Der Hinduismus ist noch etwa tausend Jahre älter. Und im Gegensatz zum Buddhismus gibt es hier eine komplexe Götterwelt. Deepak, ein Englischlehrer mit Wurzeln im südindischen Kerala, den ich bei den Batu-Grotten in Kuala Lumpur angesprochen habe, versucht, mich durch das göttliche Dickicht zu geleiten. Zuoberst thronen drei Haupt-Götter mit ihren Frauen: Brahma und Sarasvati, Vishnu und Lakshmi, Shiva und Parvati. Vishnu wird oft in der Inkarnation von Krishna verehrt. 

Als Statuen und Bilder sind in Hindu-Tempeln, Geschäften und Haushalten weitere Gottheiten präsent, zum Beispiel Ganesha mit dem Elefantenkopf, Hanuman der Affenkönig oder Murugan, Gott des Krieges. Bei der breiten Treppe mit 272 Stufen, die zu den Batu-Grotten hinaufführt, steht eine 43 Meter hohe goldene Statue von Murugan. Die Grotten sind ein bedeutender Pilgerort für Hindus. Bei meinem Besuch geht gerade Thaipusam zu Ende, das wichtigste Fest für tamilische Hindus. Eine Menschenmenge wogt über den Platz. An Hunderten Ständen werden Essen, Getränke, Souvenirs verkauft – und Regenschirme, weil gerade ein heftiges Gewitter niedergeht.

Kriegsgott Murugan, Batu Grotten Kuala Lumpur.

Foto: Artur K. Vogel

Liberaler Islam?

Neben prachtvollen Buddha- und Hindu-Tempeln fallen vor allem die Moscheen auf. Die «schwimmende Moschee» in Malakka zum Beispiel – so genannt, weil sie bei Flut auf dem Wasser zu schweben scheint – wird in der Nacht in allen Farben erleuchtet, welche die Neonröhren hergeben.

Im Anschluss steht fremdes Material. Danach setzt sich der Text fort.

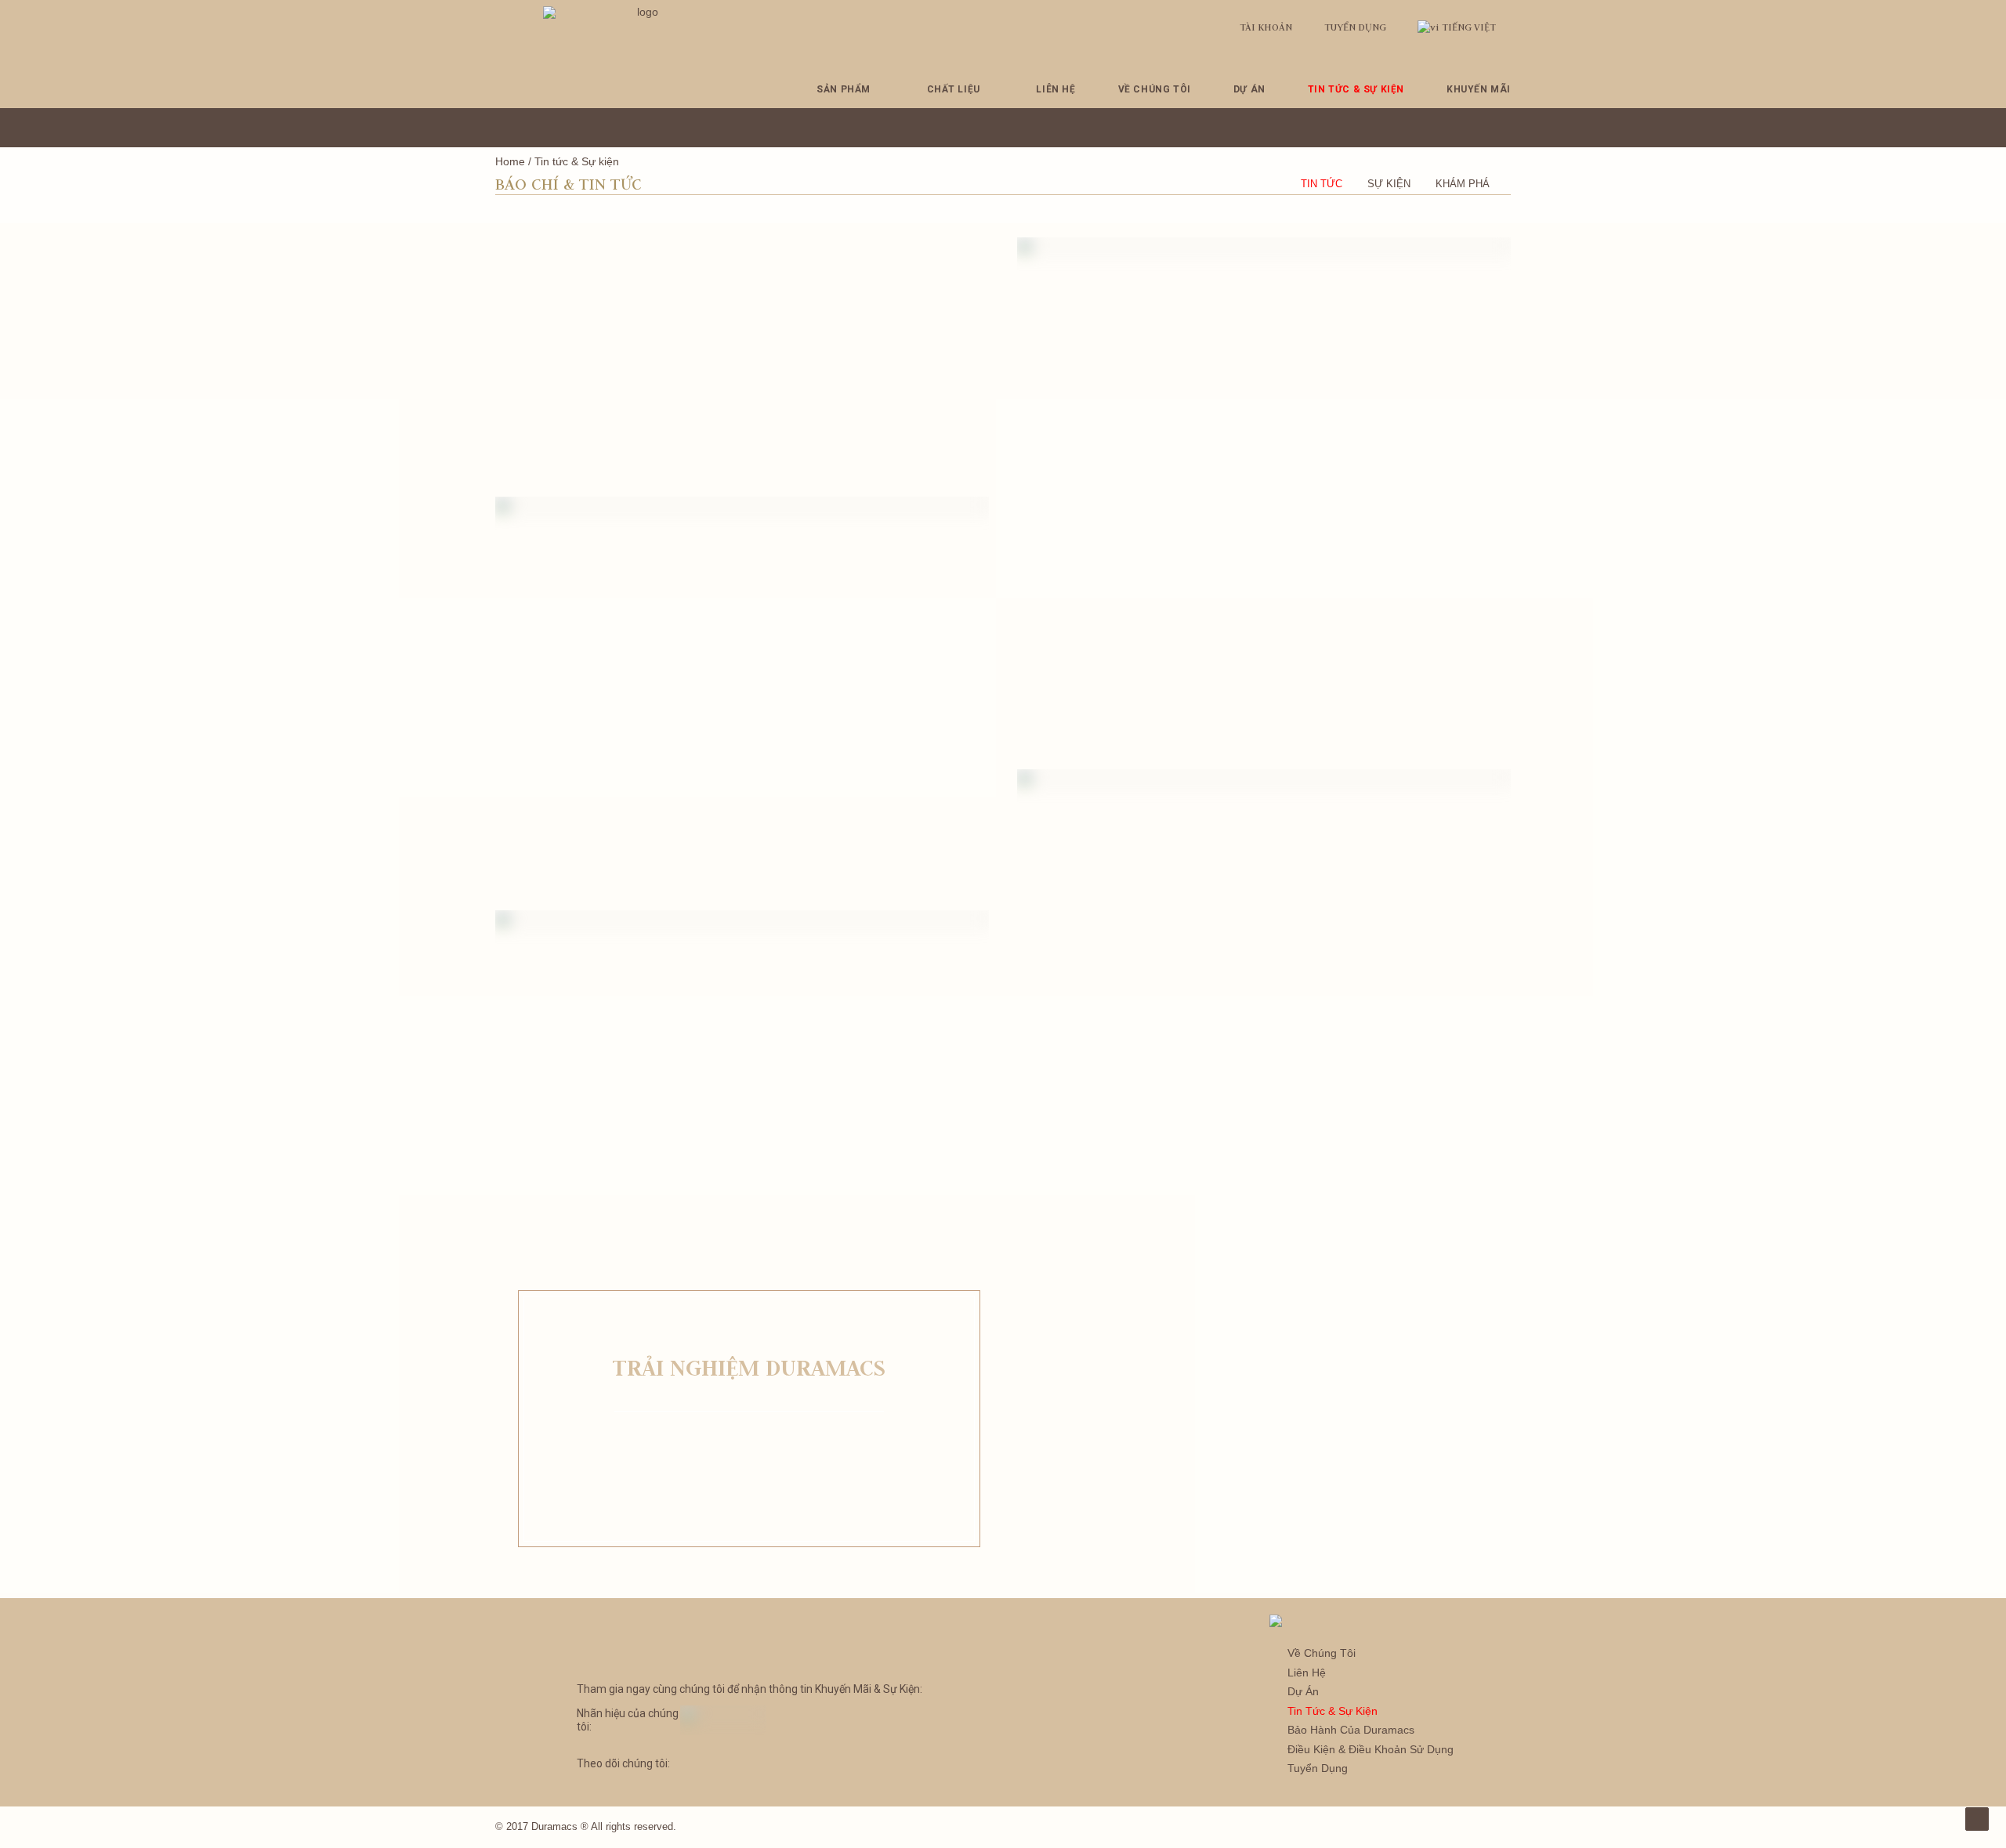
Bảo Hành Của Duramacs (1350, 1729)
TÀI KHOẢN (1266, 26)
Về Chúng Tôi (1154, 89)
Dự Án (1249, 89)
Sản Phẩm (844, 89)
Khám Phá (1463, 184)
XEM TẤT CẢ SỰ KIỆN (749, 1462)
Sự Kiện (1388, 184)
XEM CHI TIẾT (742, 486)
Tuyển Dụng (1317, 1768)
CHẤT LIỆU (953, 89)
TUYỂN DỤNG (1355, 26)
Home (510, 161)
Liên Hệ (1055, 89)
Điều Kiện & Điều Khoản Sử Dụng (1370, 1749)
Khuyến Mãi (1479, 89)
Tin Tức (1321, 184)
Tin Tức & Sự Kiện (1356, 89)
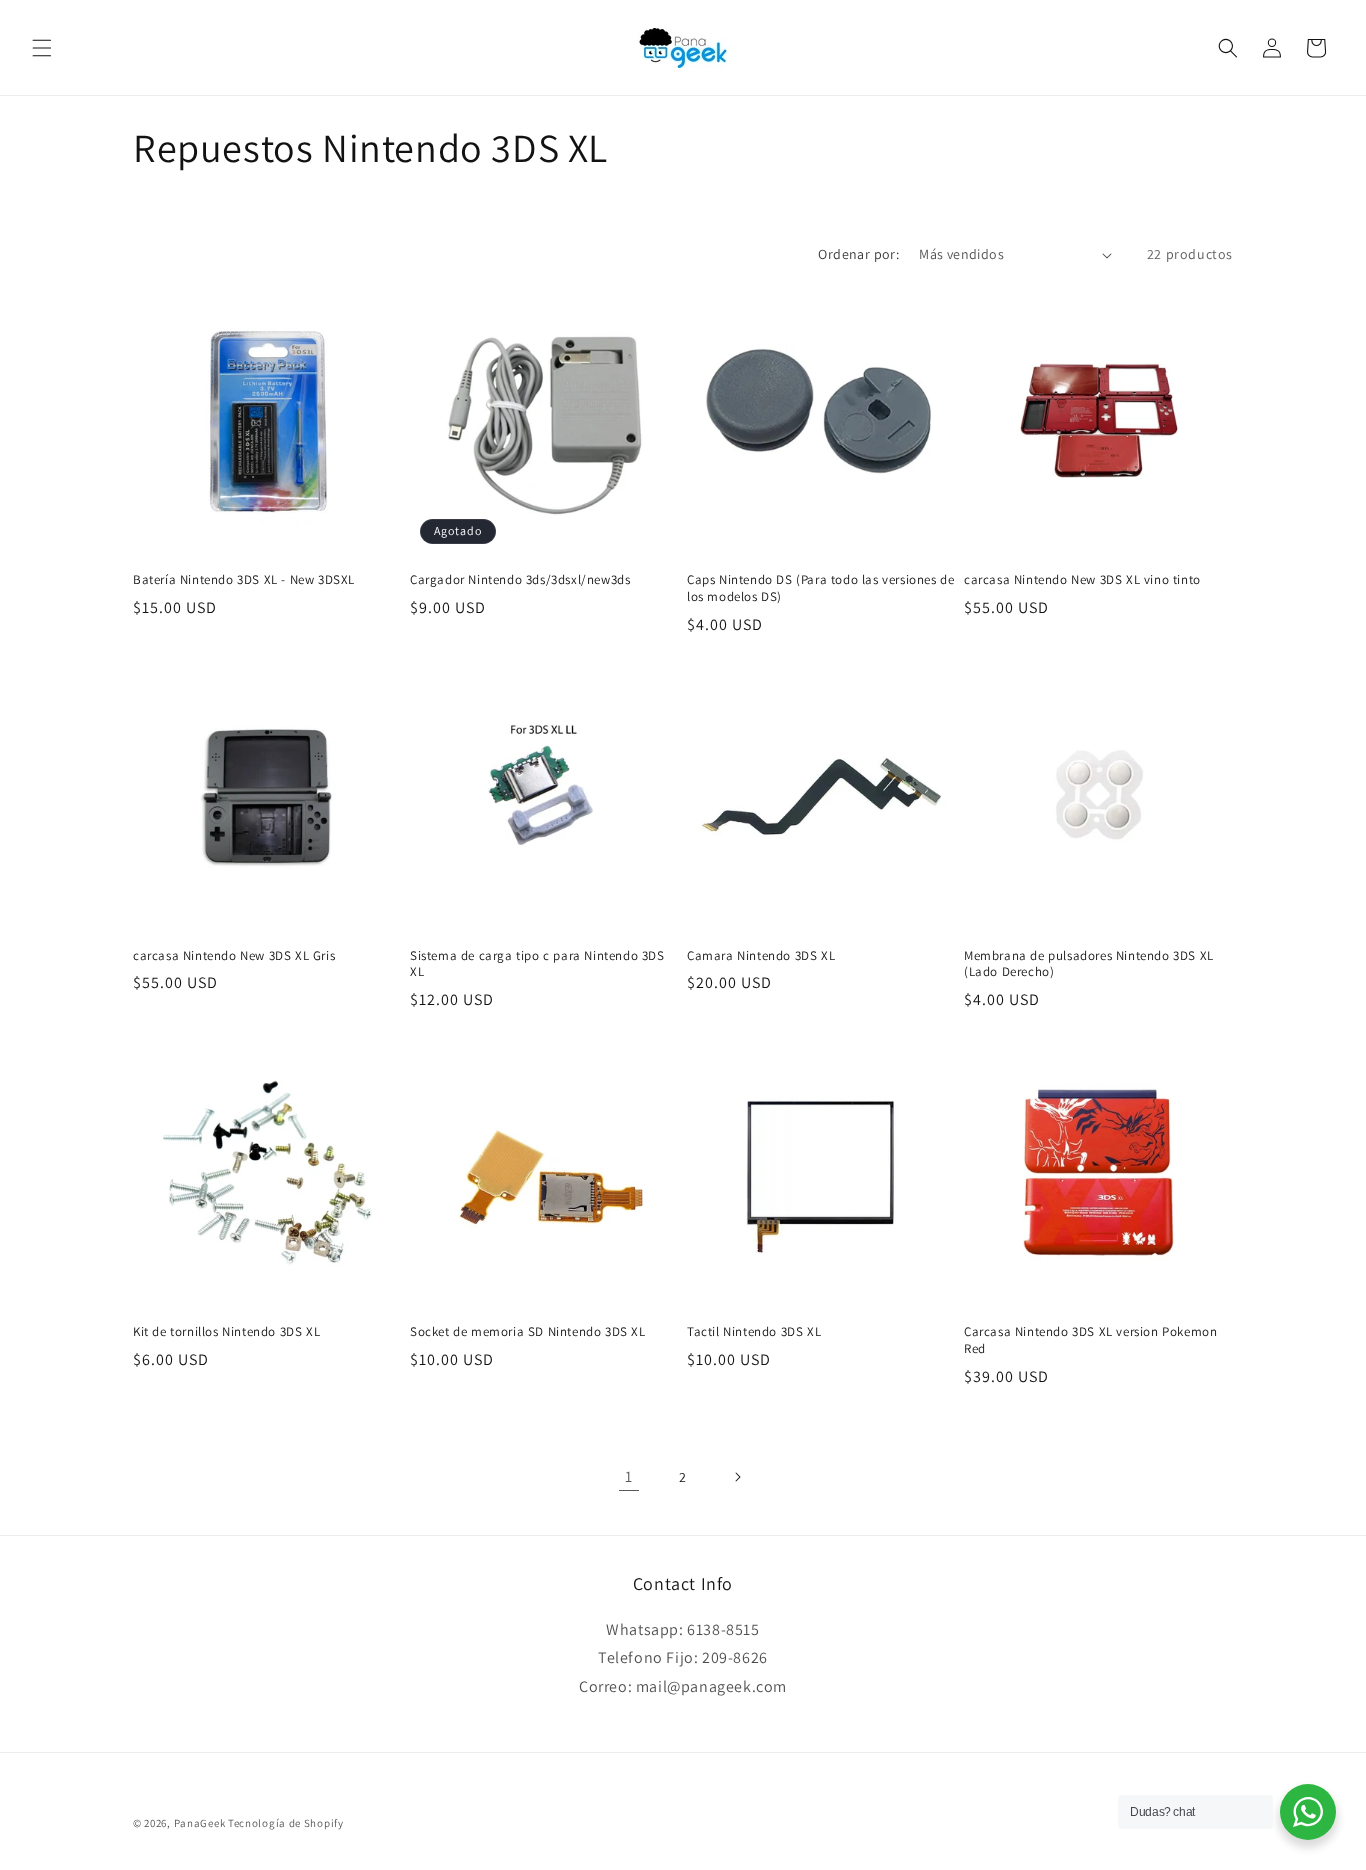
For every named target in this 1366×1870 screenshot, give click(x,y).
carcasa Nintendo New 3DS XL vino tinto (1082, 580)
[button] (42, 48)
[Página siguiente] (737, 1477)
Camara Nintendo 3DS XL (761, 956)
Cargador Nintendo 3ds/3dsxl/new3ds (520, 580)
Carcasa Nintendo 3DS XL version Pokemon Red (1090, 1340)
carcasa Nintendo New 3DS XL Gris (234, 956)
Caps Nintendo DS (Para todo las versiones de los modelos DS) (820, 588)
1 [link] (629, 1476)
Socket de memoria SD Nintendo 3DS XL (528, 1332)
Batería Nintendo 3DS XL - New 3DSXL (244, 580)
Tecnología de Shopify (286, 1823)
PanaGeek (200, 1823)
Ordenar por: (858, 254)
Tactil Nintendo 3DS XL (754, 1332)
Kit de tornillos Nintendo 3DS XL (226, 1332)
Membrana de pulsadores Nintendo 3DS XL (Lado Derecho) (1089, 964)
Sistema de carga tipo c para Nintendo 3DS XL (537, 964)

Die Kirchen hingegen halten sich auffällig zurück. So wirkt die anglikanische Kathedrale in Kuala Lumpur eher wie eine englische Dorfkirche als wie der Sitz des Bischofs für West-Malaysia.

In Europa hört man oft vom angeblich liberalen Islam, der in Malaysia und im benachbarten Indonesien herrsche. (Dieses ist mit mehr als 280 Millionen Einwohnern das weltweit grösste muslimische Land.) Der Liberalismus ist allerdings am Schwinden; auch hier gewinnt, wie fast überall, der konservative Islam allmählich die Oberhand. Wer sich Youtube-Filme aus dem Kuala Lumpur der 1960er-Jahre anschaut, sieht kaum Kopftücher. Heute sind sie allgegenwärtig; sogar Mädchen im Vorschulalter werden verhüllt.

Schwimmende Moschee in Malakka, Malaysia.